● **TASKS TO PERFORM**
(a) Answer these from the IRA question-and-answer text:
(i) On what date does the response say the client first becomes eligible to do a QCD?
(ii) Which firm is demanding that the daughter's inherited IRA be transferred or liquidated?
(iii) In what year did the daughter inherit the IRA?
(b) Write the next part of the IRA question-and-answer text, picking up right after its final sentence.

● **DOCUMENT TEXT**
:::::
Client turns 70 ½ on Dec 23, 2016. They took a Qualified Charitable Distribution (QCD) out in October 2016 – direct to their church.  Will this create a problem for them? Thanks.


Yes, this is a problem. A QCD can only be done once the IRA owner or beneficiary attains age 70 ½. Your client is not eligible to do a QCD until December 24, 2016. They also do not have the option of putting the funds back in the IRA and waiting until December 24th. The amount of the RMD is not eligible for rollover.



Daughter Inherited an IRA in 2010 and she lives overseas (NZ). Schwab now demands that this account be transferred or liquidated as they no longer service overseas residents even though they are US citizens with SS #. I have been unable to locate any firm to be a custodian for this IRA account due to new regulations. Any ideas or experience with this issue? Thanks! – Jerry


We are beginning to see more problems in this area as our economy and lives become more global. If the client has existing accounts at another financial institution, she should check with them to see if they would also hold her inherited IRA. Another option would be to check with U.S. institutions that have international operations, especially if they have an office in NZ.  



Ed – Great presentation at our 1st global conference on Wednesday. I had a question regarding RMD’s that I didn’t get a chance to ask you last week.
:::::
● **ROWS**
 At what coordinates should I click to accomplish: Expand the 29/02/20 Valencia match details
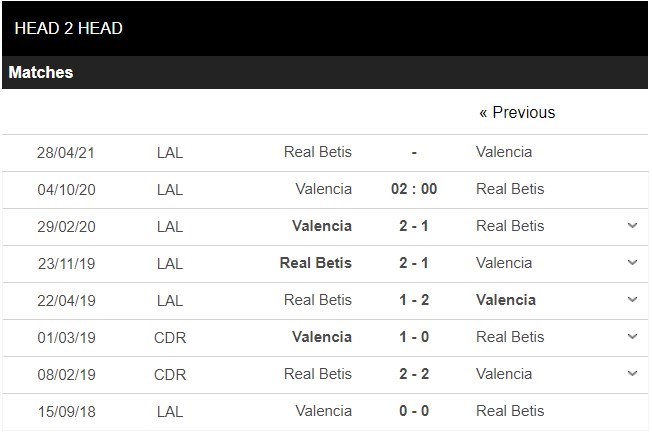pyautogui.click(x=632, y=226)
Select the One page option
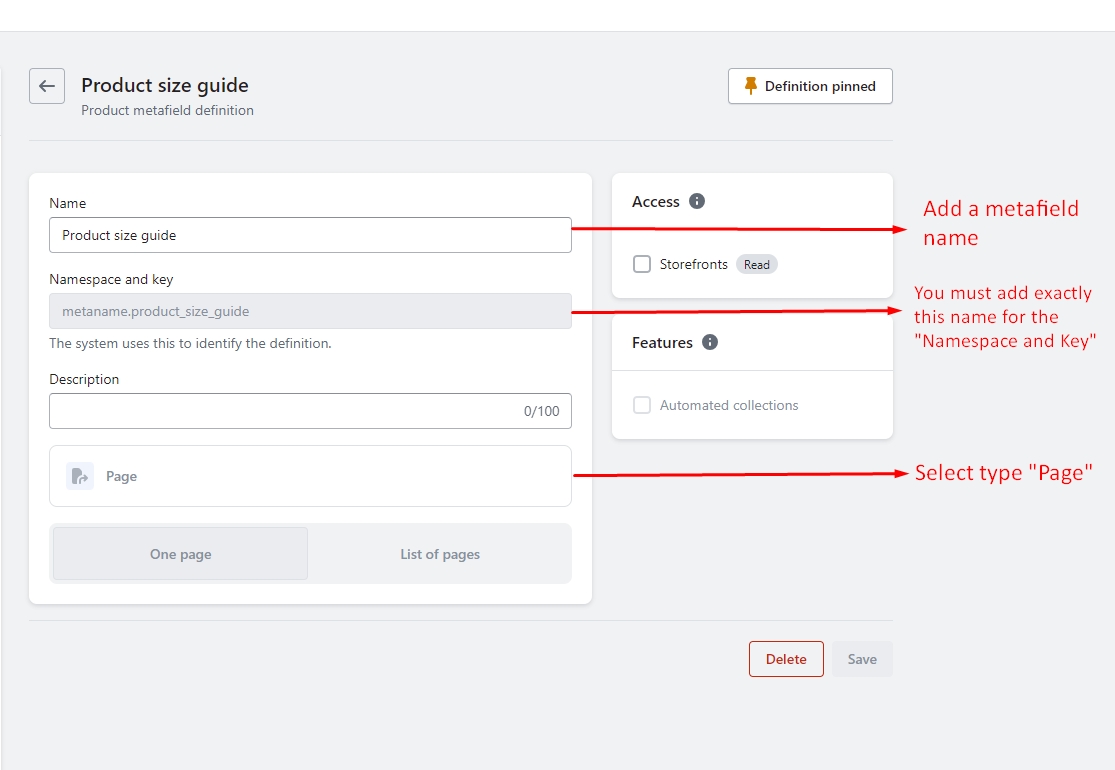 point(181,554)

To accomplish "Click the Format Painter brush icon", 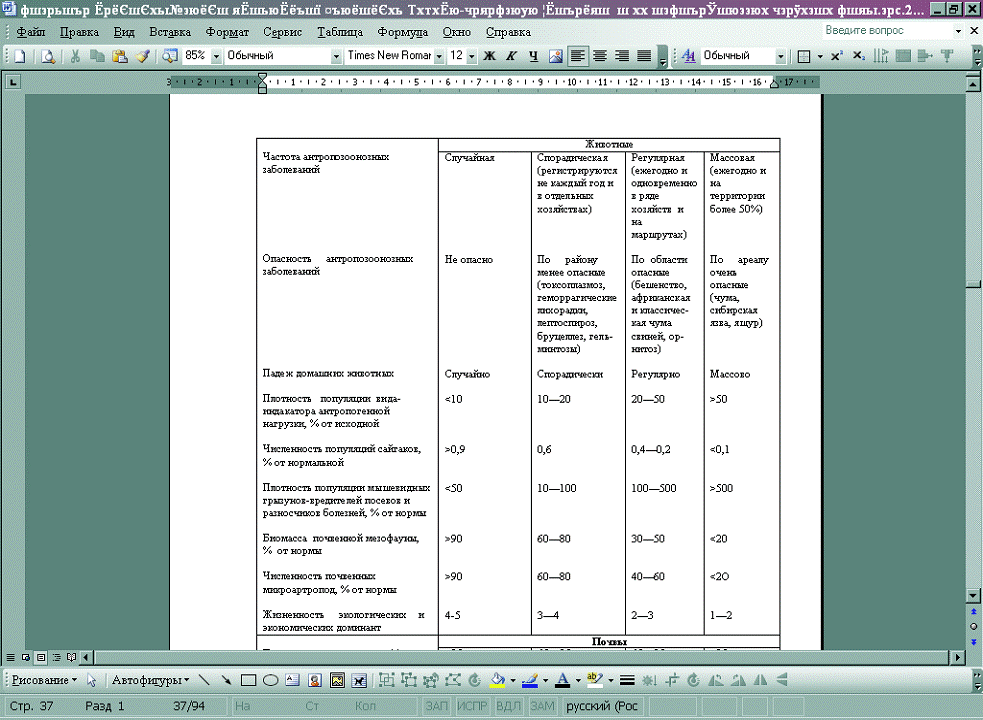I will point(141,56).

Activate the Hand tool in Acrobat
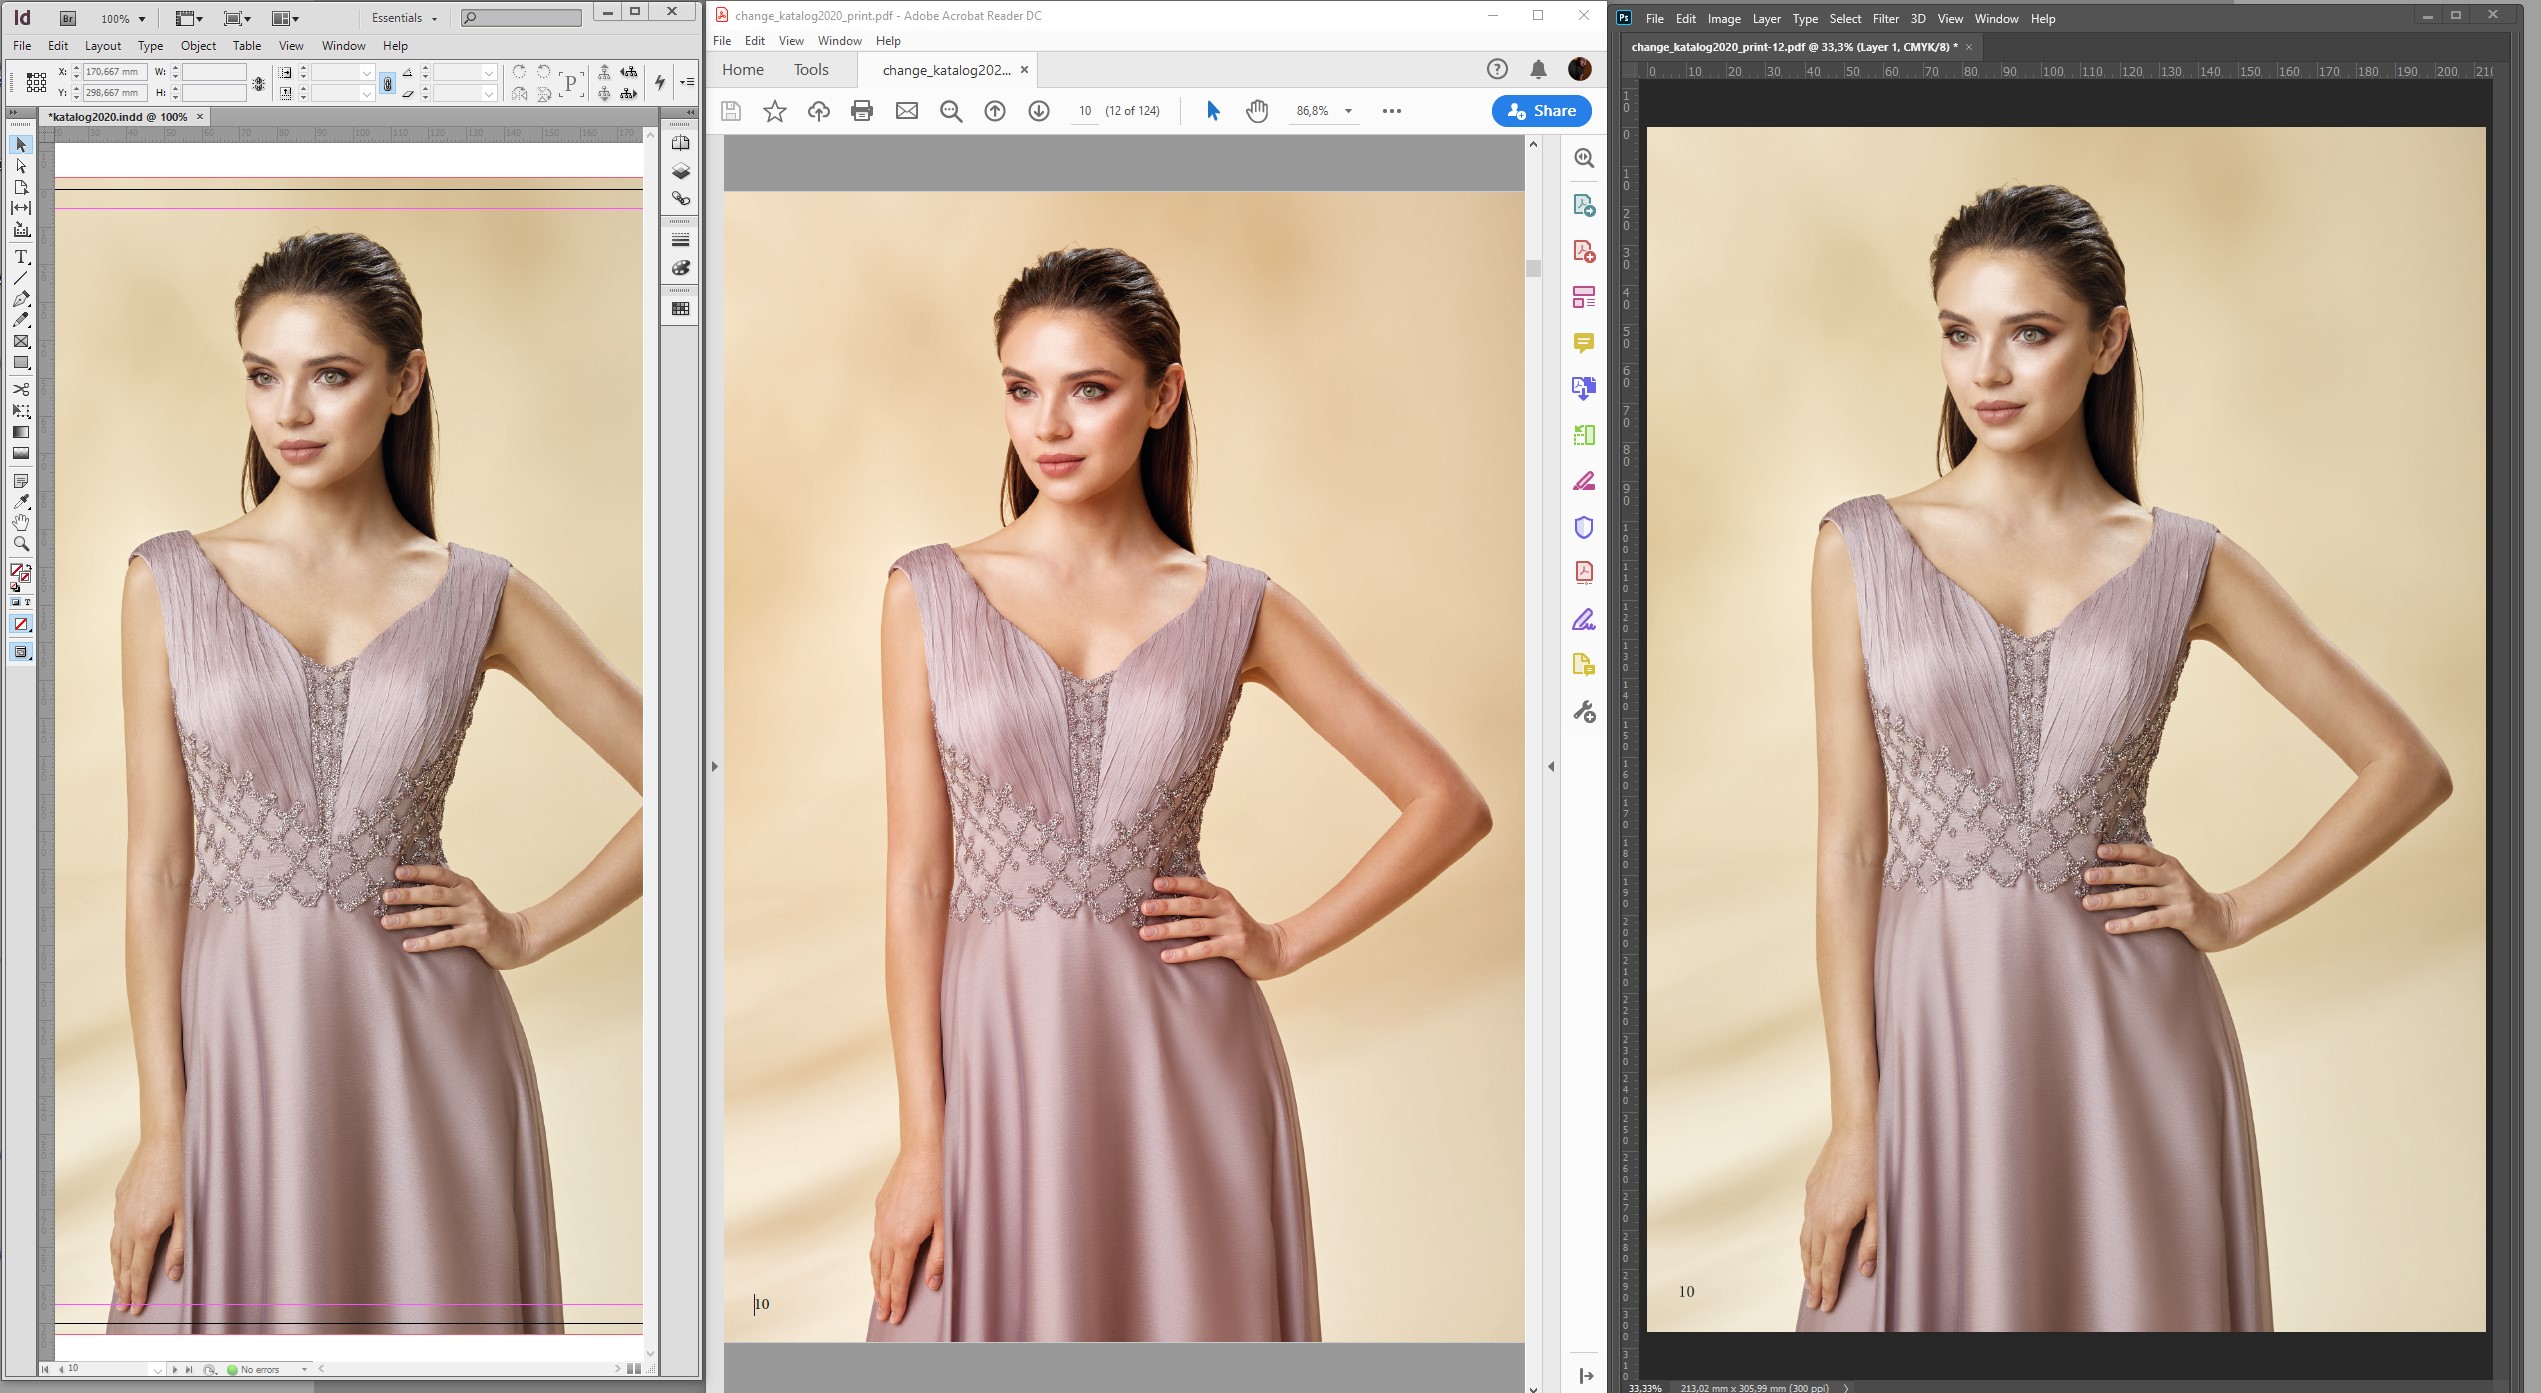[1257, 111]
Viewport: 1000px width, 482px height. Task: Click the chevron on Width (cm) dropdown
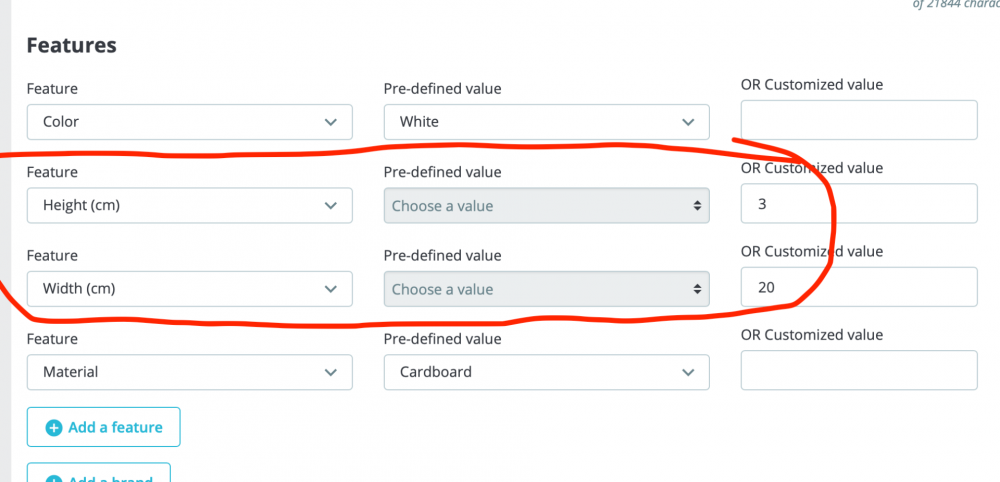(x=331, y=289)
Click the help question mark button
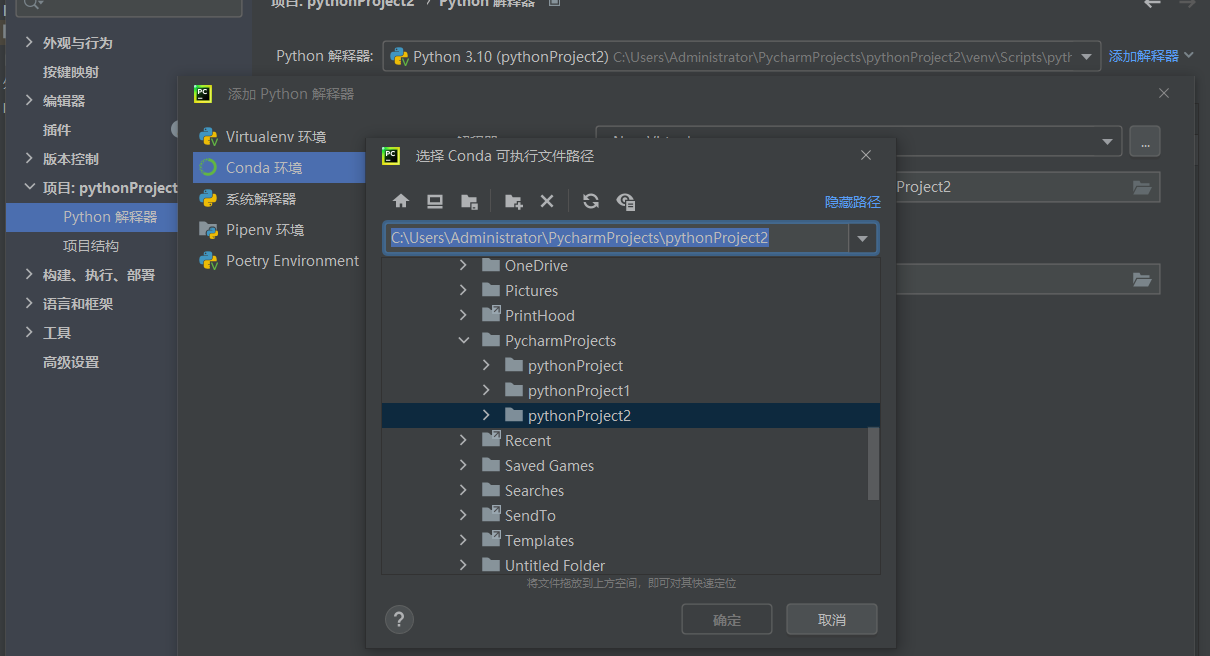The image size is (1210, 656). 399,619
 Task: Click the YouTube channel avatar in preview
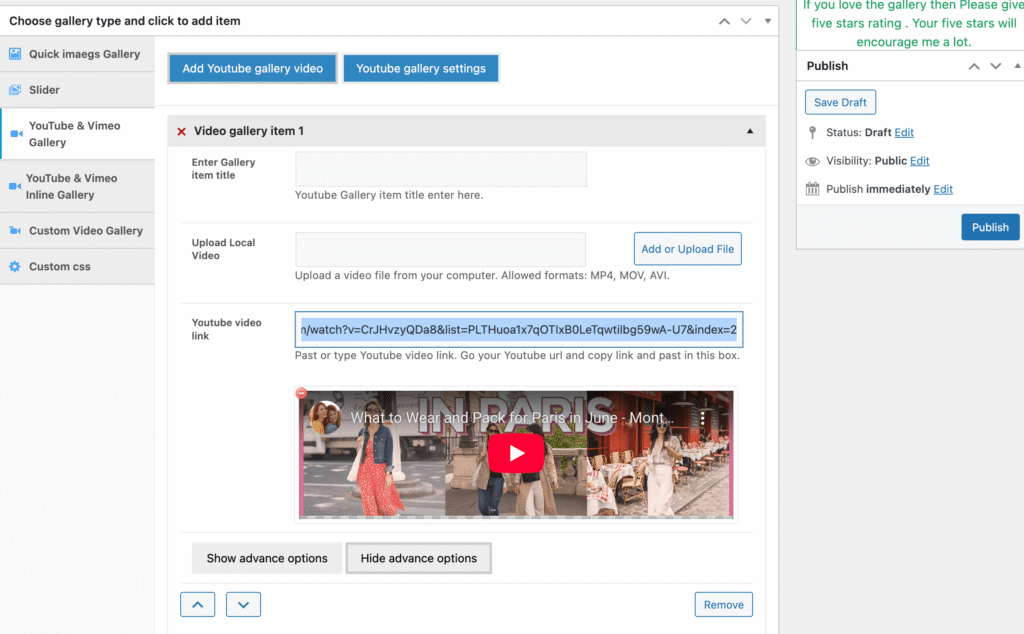[325, 418]

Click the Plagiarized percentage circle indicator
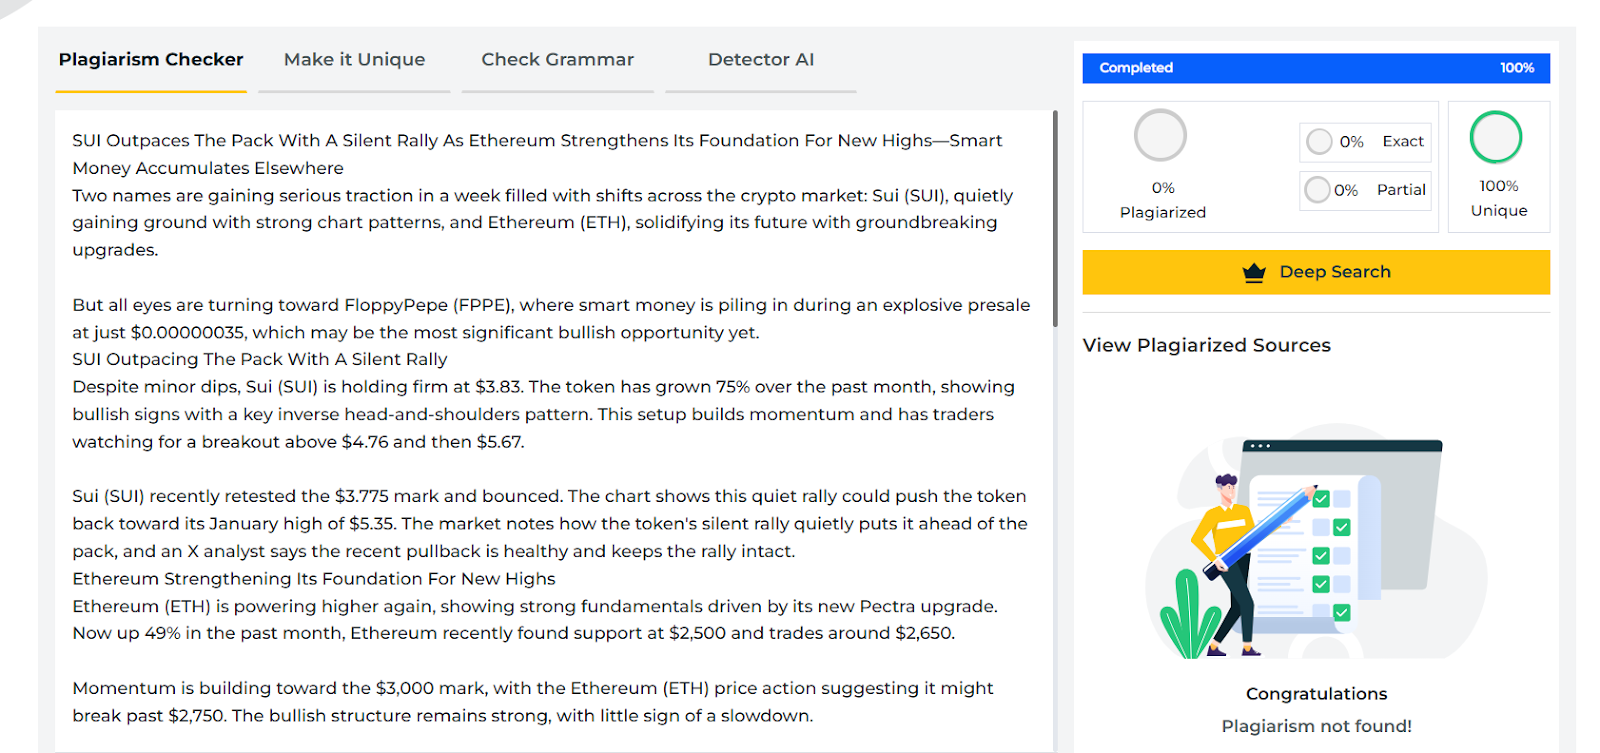(1160, 135)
:::::
● **OUTPUTS IN ORDER**
(a)
(i) December 24, 2016
(ii) Schwab
(iii) 2010

(b)
In calculating the annual RMD, you must aggregate all IRA’s. My question relates to taking distributions out of an IRA annuity (not income withdrawal). Once you start the annual IRA annuity distributions, I get conflicting opinions on whether or not the annuity distributions are still part of your IRA aggregation, or are they stand alone distributions and no linger part of the annual IRA aggregation? Thanks for your help


IRS guidance says that the RMD should be calculated for each IRA separately, then RMDs can be combined and taken from any one or group of IRAs as long as the total RMD amount is taken each year.

You are getting conflicting information regarding annuities because the IRS has never clarified this issue. The tax code says that if an annuity is annuitized for more than 10 years or over life expectancy, which is an irrevocable election, then the distributions from that annuity are the RMD for that annuity. No part of that distribution can be used to satisfy any other RMDs for the IRA owner. Many annuity companies and retirement experts apply that reasoning to any annuity that has been annuitized, even if the annuity period is less than 10 years or life expectancy.